I never saw the old Hitachi charge at anything over 13.4 volts. This is way too low for a decent charge. Its perhaps ok for an automotive charger which only has to run the accessories and restore the charge the start of the engine took out of the battery. In a sailboat which may run its batteries down a lot since the engine was last turned on, you want the engine alternator to produce the most amperage as possible to bring the battery bank back up to as fully charged as possible in the time you run the engine. Its a sailboat, you don't want to run the engine more than necessary.
So anyway, since the old alternator wasn't charging the way I wanted, I looked around for alternatives. Balmar is the big name in marine alternators. That's what I have now. I didn't want to change the belts on my engine, and the maximum alternator for a 1/2" belt is 110amps. I now have a Balmar 7-series 110 amp alternator. There was a choice of a couple regulators they offered, I have the ARS-5. The ARS-5 is a good quality regulator which supports 3 stage charging - although that appears to be true of all the Balmar regulators.

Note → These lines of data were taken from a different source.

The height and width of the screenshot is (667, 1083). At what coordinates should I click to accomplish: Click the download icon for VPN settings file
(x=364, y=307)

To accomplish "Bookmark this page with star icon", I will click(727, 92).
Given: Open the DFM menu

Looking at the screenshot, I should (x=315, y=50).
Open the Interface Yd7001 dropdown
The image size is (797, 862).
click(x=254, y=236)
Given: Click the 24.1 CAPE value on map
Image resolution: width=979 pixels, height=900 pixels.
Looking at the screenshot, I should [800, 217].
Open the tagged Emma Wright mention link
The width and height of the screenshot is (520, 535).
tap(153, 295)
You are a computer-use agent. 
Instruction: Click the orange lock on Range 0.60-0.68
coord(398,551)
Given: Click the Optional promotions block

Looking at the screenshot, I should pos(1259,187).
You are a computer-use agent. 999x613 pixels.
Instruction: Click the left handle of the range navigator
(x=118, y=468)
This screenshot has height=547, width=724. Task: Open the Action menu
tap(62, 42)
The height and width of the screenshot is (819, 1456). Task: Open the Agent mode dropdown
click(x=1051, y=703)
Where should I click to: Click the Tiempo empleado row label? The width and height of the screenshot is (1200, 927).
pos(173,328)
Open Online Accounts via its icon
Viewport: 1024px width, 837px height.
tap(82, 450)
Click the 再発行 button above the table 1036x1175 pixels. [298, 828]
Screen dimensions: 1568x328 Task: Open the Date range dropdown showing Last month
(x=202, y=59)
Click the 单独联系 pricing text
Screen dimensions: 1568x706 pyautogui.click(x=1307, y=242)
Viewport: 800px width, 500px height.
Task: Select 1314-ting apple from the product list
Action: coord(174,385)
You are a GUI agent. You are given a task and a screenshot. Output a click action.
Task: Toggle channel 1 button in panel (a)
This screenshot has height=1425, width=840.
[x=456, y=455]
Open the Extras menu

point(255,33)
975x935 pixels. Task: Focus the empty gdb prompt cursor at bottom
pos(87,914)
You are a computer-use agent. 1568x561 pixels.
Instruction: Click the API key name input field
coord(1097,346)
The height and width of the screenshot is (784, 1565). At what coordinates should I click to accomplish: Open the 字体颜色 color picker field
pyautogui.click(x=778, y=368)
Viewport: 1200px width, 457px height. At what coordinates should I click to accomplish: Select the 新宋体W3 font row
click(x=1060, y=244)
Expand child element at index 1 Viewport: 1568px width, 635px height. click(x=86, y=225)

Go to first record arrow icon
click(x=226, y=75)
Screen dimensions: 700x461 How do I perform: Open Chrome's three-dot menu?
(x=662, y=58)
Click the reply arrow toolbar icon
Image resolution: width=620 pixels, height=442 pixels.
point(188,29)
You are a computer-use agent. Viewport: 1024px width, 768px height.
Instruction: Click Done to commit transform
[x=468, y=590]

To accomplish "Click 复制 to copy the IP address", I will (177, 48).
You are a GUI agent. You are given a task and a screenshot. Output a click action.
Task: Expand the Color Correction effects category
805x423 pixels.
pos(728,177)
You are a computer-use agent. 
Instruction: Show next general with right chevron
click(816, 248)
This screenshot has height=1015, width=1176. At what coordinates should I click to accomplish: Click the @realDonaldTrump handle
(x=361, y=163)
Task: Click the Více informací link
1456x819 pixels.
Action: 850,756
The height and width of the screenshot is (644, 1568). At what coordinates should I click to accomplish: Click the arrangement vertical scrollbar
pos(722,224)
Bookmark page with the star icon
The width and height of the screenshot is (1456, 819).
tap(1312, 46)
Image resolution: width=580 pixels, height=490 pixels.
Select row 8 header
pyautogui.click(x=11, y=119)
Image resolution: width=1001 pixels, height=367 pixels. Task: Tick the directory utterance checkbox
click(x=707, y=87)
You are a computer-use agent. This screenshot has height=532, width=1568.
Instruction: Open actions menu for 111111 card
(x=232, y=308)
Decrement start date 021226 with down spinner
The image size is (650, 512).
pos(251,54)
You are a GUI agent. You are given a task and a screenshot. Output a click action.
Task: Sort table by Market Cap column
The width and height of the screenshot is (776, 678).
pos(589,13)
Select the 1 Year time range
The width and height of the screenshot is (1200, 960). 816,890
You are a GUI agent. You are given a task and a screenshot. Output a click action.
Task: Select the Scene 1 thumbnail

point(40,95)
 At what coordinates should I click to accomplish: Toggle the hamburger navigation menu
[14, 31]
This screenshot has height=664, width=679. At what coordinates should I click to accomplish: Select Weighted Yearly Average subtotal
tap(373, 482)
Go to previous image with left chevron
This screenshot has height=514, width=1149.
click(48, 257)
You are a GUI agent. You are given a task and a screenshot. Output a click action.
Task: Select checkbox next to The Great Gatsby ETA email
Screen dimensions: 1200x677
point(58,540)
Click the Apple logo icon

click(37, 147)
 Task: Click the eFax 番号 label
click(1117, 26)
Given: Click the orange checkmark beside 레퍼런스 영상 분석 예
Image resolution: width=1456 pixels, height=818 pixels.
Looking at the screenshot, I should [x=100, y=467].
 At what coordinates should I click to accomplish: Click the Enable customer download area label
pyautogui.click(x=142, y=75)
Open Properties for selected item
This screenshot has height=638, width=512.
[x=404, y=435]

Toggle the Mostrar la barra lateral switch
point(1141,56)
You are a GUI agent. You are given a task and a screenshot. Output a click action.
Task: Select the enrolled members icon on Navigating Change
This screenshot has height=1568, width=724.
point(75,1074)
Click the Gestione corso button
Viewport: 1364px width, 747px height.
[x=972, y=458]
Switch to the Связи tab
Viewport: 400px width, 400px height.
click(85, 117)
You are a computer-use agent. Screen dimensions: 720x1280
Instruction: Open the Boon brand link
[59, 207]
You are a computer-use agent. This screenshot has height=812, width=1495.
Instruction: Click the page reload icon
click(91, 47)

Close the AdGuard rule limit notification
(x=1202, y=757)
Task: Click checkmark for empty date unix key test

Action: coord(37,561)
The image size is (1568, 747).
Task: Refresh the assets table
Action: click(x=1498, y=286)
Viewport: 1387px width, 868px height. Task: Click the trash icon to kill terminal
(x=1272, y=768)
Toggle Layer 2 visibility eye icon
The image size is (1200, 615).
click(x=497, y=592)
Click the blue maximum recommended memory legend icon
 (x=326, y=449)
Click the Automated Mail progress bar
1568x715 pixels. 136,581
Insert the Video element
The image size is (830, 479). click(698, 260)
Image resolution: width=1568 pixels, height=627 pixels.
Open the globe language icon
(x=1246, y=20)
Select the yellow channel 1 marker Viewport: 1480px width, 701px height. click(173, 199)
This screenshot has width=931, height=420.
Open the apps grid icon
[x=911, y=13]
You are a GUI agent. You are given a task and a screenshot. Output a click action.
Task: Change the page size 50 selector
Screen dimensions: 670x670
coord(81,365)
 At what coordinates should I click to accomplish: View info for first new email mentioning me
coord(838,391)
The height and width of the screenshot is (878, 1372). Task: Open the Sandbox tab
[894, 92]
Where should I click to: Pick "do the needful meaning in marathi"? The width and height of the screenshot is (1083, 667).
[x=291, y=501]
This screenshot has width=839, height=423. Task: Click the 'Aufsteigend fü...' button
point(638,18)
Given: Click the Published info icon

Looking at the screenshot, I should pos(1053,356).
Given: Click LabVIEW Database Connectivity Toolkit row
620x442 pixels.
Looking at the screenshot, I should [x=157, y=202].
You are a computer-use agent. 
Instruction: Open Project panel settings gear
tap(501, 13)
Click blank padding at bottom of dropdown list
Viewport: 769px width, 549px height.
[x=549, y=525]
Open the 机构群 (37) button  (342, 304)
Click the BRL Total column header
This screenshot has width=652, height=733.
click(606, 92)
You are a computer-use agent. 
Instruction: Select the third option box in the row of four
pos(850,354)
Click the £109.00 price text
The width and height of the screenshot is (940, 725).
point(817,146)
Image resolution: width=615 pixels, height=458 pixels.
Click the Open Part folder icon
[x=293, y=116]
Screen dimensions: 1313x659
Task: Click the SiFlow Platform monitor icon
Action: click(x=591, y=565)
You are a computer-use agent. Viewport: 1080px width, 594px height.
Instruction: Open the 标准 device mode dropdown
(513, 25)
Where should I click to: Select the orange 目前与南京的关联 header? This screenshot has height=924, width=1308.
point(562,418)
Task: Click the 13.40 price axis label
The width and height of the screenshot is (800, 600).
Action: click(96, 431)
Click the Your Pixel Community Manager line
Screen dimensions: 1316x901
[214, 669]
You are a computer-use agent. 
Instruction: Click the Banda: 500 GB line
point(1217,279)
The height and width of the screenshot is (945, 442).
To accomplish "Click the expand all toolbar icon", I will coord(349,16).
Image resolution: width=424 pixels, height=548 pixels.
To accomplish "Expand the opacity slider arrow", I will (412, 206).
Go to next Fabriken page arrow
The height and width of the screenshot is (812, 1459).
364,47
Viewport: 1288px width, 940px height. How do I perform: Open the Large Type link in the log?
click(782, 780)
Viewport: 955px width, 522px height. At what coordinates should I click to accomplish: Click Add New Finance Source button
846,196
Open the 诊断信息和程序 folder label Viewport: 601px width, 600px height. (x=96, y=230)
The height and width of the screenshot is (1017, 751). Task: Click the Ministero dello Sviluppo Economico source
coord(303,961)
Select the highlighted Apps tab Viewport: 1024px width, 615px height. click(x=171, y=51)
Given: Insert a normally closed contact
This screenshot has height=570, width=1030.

As I ripped out all the old wiring I realized the old alternator was installed with 10 gauge wire. (A brief moment while people who understand the implications of this express a gasp of shock.) (Sorry, more DC current nerd talk.) While the wire runs where short, 10 gauge wire is small. If the 80amp alternator was trying to charge at its limit, this would result in over a 3% drop over 2 feet. It may partly explain why I never saw much output from the old alternator.
The new installation has 1 awg cable on the current side, which is pretty beefy. I approached the problem that if in doubt, over specify. I initially used the wiring harness that came as part of a package with the alternator (for $54) but ended up mounting the regulator in the lazarette to get it out of the heat and vibration of the engine. So the wiring runs got longer. After my initial tests extending the harness with 14 gauge wire I noticed a voltage drop across the wire from the alternator to regulator I wasn't happy with, so I ripped all the wiring out (again) and replaced it all with 12 gauge (for field, battery pos, neg and ignition.) The wiring harness I bought ended up being shredded and thrown away, but the final result is sweet. I initially installed a temperature sensor at the alternator, changed its mounting location once and later also installed a battery temperature sensor which was a little involved as the wiring run was a little round about as tends to happen on a sailboat.
I initially thought this might be a weekend project. Maybe two. It ended up taking longer, but I'm pretty happy with the results. All the wires are nicely sized and run, I have new beefy alternator belts (Dayco Top Cog) along with a new tool to tighten the belt (go to MSC industrial supply, search for BJ10 - thanks to the Balmar support person who passed that along.)